Any way...... The General could have avoided the whole incident by calling her Senator from the very beginning, but honestly he was giving her positional authority by calling her ma'am. If I were to say Senator I am CLEARLY letting that Senator know they hold NO authority over me. If I say Ma'am it is far more differential and inclusive. My current Commanding Officer is a Female. I say Ma'am which is far more appropriate then CAPTAIN, both show positional authority, but calling her CAPTAIN, although also giving her positional authority, it shows the difference to such a measure that it would not be necessarily respectful.
In the days when I was an Enlisted man I would render respect to my Division Officers by calling them Sir, Boss, or Divo or even LT. If I wanted to show them LESS respect I would call them Lieutenant.
You will not find most of these in books, although you will find the chain of command.
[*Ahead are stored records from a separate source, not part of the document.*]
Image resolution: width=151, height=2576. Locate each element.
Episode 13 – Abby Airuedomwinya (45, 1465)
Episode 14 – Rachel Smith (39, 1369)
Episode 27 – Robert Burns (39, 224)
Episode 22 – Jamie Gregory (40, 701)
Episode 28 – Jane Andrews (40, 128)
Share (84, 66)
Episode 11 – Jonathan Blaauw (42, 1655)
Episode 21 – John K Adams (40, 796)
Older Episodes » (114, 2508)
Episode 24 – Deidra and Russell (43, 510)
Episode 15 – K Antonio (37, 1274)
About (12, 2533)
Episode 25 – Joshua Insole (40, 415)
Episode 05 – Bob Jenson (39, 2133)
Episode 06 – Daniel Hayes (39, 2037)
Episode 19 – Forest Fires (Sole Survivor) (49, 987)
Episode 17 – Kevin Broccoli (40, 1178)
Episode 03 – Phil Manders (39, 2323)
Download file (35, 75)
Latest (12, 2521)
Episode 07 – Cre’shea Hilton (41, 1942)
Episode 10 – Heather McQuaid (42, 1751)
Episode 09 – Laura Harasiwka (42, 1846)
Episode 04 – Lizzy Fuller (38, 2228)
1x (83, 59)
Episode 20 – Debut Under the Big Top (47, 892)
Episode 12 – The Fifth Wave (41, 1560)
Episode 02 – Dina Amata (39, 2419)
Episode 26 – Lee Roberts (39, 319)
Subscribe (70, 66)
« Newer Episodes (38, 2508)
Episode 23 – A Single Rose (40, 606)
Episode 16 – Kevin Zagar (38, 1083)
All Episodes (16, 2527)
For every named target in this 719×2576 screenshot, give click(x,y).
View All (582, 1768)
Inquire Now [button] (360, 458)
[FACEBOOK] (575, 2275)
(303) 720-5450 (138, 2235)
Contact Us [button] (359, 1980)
The terms used are much more subtle....kind of like when an Officer uses Aye-Aye to a senior......it Officially means I hear, understand and will obey...... It CAN, depending on the context and conversation used immediately prior to using it, mean "I don't blankty-blank agree with you but your the boss so I will do it your way."
Kind of like the many different ways a salute can be rendered.... Remember when presidents walk off Marine 1 (Helo) the Marine Sentry may or may not face them.....Take a look at some of the different shots. Many of those guards are facing away from the bird. They still render a proper salute, but the context is FAR different and it sends a signal then if they are FACING the President...... Depends on the Guard and who is walking off the bird.
You can find them facing away or towards for each President, but their is a meaning.